The symbol XF86_Switch_VT_1 is swiftly located in compat/xfree86. It is a simple matter to copy its form, creating assignments for the symbols F13, ..., F24. The definition for the first of these symbols, F13, in compat/xfree86 then looks like:

FILE /usr/share/X11/xkb/compat/xfree86Assigning an action to a symbol
interpret  F13 {
        action = SwitchScreen(Screen=13, !SameServer);

Analogous definitions for F14, ..., F24 should also be put into the file.

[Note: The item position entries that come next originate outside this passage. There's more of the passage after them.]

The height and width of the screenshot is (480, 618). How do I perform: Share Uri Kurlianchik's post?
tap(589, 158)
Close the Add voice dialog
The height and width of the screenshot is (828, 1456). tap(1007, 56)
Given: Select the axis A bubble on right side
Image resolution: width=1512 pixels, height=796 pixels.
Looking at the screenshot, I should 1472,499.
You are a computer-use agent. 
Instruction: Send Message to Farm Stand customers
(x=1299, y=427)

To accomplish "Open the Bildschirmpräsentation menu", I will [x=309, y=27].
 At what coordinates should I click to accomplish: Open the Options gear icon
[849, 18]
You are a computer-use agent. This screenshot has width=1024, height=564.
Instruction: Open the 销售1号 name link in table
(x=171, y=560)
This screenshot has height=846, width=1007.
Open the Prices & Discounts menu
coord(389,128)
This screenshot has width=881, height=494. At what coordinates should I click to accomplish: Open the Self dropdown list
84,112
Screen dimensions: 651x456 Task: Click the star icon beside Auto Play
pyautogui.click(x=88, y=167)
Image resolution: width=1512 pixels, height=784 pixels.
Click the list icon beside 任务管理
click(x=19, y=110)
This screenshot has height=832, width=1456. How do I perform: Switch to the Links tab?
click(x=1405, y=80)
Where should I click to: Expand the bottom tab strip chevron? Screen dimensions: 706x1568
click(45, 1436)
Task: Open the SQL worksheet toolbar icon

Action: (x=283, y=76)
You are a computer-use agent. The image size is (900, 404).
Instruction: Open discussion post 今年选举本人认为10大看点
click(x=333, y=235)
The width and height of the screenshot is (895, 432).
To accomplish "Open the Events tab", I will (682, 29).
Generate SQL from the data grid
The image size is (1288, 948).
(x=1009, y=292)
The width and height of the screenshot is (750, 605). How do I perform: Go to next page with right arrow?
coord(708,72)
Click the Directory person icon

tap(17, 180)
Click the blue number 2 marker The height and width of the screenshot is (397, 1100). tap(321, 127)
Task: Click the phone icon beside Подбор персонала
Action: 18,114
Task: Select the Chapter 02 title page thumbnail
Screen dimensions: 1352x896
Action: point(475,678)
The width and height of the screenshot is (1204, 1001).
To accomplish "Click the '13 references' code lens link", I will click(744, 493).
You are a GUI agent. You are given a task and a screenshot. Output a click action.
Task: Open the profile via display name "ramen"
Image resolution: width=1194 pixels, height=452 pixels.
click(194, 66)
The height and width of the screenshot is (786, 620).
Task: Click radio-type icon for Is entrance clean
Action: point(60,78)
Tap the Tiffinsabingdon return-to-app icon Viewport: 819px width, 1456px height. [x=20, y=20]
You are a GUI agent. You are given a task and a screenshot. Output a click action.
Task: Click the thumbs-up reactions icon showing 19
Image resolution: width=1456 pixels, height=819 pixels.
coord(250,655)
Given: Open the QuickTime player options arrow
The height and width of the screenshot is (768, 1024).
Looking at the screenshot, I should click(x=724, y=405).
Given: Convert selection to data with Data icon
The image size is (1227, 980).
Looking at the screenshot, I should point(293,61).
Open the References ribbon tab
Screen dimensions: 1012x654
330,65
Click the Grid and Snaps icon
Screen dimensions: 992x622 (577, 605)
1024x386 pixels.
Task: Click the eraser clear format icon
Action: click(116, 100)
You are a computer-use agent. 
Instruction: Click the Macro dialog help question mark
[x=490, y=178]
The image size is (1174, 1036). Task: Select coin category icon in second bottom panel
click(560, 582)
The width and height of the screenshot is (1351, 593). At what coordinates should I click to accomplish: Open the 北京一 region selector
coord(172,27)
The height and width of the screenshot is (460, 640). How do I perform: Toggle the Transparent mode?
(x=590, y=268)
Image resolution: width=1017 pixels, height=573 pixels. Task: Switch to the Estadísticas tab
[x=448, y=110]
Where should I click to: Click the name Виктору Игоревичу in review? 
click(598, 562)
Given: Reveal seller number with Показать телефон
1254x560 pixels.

Amending the entries in symbols for keys F1, ..., F12

Now that the new type CTRL+ALT+SHIFT and definitions for the symbols F13, ..., F24 are defined, amend the key definitions for the function keys in symbols/srvr_ctrl. The one for F1 is mentioned below, analogous definitions also need to be inserted for the other function keys:

FILE /usr/share/X11/xkb/symbols/srvr_ctrlRedefinition of function key
key <FK01> {
	symbols[Group1]= [ F1, F1, F13, F1, XF86_Switch_VT_1, F13 ]

After making these changes to types/pc, compat/xfree86, and symbols/srvr_ctrl, and restarting the X server, switching from X directly to virtual terminals 13 and above is now possible - provided that these have been configured in the /etc/inittab (or systemd equivalent) of course.